Healing from the Inside Out
For some especially hard-to-heal skin lesions, you may need to combine your pet’s topical treatment with an internal treatment. Here are a few herbs that may be used to make a medicine your pet can swallow. You can sprinkle them onto your pet’s food or make a mild tea for your pet to drink. Use them alone or combine them.
• I use licorice root (Glycyrrhiza glabra) for conditions that I once treated with cortisone because the herb stimulates the adrenal glands, which produce natural cortisone. Most critters like its taste, so it makes an effective camouflage for bitter herbs. Don’t use licorice on any animal with heart, liver, or hypertension problems. And don’t think you’re helping your pet by giving it a treat of commercial licorice candy, which often doesn’t contain the herb at all.
• Burdock root (Arctium lappa) is a “blood cleanser,” promoting the excretion of wastes in the urine and sweat. It’s a valuable remedy for skin conditions, especially those that have left the skin dry and scaly.
• Yellow dock (Rumex crispus) is used extensively to treat chronic skin problems because it helps the liver eliminate toxins that may be contributing to the condition.
• The antibacterial activity of sarsaparilla (Smilax regelii) makes it especially good for chronic skin conditions.
Exercise and Rest
Skin problems are commonly found in the couch-potato pet. Lack of exercise leads to poor circulation and stagnant blood, both of which can cause unhealthy skin. In addition to daily exercise, I sometimes suggest that owners give their pets a tea made with nettles (Urtica spp.) to stimulate the blood. Additionally, because the liver is critical to cleaning the body of toxins that are often responsible for many skin irritations, I usually advise adding a liver tonic such as dandelion (Taraxacum officinale), chicory (Cichorium spp.), or milk thistle (Silybum marianum) to an animal’s herbal regime.

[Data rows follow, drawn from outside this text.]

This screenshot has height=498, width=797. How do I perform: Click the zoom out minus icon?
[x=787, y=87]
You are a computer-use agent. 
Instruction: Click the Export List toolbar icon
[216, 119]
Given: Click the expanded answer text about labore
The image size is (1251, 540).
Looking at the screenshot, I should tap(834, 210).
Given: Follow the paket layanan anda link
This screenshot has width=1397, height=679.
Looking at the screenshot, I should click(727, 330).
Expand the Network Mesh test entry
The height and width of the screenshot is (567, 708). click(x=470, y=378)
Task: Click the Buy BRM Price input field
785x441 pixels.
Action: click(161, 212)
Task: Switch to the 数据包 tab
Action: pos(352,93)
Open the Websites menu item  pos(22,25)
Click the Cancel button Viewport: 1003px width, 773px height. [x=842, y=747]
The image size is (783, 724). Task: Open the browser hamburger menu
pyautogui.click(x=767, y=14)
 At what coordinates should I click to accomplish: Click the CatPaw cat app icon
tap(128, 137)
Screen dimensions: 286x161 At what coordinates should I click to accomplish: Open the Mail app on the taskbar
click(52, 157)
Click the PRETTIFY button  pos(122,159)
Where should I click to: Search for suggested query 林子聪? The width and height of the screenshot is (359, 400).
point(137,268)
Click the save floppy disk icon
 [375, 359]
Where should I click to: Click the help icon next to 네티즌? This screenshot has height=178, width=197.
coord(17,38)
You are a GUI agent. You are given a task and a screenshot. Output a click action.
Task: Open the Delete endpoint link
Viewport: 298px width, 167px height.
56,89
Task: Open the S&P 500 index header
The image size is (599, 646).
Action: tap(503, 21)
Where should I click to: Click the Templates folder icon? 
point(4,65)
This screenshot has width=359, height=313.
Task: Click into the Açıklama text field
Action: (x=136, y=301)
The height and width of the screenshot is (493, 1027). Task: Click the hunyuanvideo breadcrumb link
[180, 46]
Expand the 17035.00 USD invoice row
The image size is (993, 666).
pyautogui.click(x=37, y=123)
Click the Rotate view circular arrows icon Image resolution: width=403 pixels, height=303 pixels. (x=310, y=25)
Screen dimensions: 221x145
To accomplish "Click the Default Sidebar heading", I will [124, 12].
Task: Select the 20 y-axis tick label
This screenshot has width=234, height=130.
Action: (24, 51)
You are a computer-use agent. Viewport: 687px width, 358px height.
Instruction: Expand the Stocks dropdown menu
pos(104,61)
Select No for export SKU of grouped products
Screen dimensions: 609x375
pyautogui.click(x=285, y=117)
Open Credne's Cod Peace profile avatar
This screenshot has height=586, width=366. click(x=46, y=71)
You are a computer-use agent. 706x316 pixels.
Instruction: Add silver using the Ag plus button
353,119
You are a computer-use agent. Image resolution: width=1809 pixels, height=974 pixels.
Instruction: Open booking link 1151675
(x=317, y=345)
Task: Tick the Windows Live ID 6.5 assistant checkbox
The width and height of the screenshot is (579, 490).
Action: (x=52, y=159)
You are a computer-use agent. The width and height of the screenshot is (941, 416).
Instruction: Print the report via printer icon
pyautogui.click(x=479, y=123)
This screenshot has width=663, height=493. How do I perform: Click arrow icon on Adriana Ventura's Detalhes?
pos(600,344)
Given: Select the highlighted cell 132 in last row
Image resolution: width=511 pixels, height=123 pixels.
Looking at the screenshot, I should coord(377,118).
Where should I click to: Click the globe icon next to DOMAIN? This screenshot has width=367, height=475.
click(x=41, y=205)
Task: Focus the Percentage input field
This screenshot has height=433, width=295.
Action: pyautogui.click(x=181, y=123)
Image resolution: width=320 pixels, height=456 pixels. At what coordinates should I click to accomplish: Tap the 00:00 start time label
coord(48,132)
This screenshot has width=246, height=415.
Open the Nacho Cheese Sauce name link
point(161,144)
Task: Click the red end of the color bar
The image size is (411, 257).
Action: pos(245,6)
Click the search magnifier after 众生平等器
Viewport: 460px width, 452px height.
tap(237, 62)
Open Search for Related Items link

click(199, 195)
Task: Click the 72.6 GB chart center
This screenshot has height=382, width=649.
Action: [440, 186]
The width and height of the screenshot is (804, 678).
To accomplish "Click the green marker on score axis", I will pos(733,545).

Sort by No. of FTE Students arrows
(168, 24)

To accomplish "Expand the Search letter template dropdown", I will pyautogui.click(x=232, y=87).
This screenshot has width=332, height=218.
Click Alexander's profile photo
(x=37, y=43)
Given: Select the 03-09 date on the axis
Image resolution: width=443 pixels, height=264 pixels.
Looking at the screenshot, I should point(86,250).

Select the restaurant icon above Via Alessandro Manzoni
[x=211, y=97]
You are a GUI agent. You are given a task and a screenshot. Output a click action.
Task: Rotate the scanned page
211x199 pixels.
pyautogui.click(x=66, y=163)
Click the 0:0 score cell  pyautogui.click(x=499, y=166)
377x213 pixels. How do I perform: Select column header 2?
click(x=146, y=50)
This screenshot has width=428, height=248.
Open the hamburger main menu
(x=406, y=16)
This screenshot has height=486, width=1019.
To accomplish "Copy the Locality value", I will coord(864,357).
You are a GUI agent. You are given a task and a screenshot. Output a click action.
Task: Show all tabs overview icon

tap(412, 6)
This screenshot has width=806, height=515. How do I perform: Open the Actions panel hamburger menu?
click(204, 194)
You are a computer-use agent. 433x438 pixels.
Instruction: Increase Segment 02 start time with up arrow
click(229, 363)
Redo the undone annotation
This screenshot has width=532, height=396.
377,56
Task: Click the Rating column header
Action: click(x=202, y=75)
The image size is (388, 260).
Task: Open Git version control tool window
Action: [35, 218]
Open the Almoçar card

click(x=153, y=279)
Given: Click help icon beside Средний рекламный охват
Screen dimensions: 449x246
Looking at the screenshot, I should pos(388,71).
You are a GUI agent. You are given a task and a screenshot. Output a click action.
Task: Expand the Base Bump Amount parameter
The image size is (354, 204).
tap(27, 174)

Imagine how difficult it must be for your pet to deal with the infernal itching—some animals have literally been driven crazy by it. To alleviate an animal’s irritability and anxiety, I suggest adding some oats (Avena sativa) to the animal’s food or offering your animal a little valerian (Valeriana officinalis) or chamomile (Matricaria recutita) tea. These herbs provide a mild calming effect that may help your pet get some rest.
When your pet needs to take medicine, finding the safest dose requires caution. When possible, sprinkle the herbs mentioned above on your pet’s food or offer a mild tea. When capsules, tablets, or tinctures are necessary, use small amounts, adjusting the dosage for the weight of your animal, assuming that the dosage on the label is for a 150-pound human. A general guideline is one or two doses a day for 30 days. If your pet shows any sign of discomfort after taking a medicine, discontinue use immediately and call your veterinarian if you think the problem is serious.
Rufus Kidd is a twelve-year-old golden retriever whose primary interests include romping in the snow, swimming, and playing fetch. Randy Kidd holds doctorates in veterinary medicine and veterinary pathology.
The information provided in “Pet corner” is not intended to substitute for the advice of a qualified veterinarian.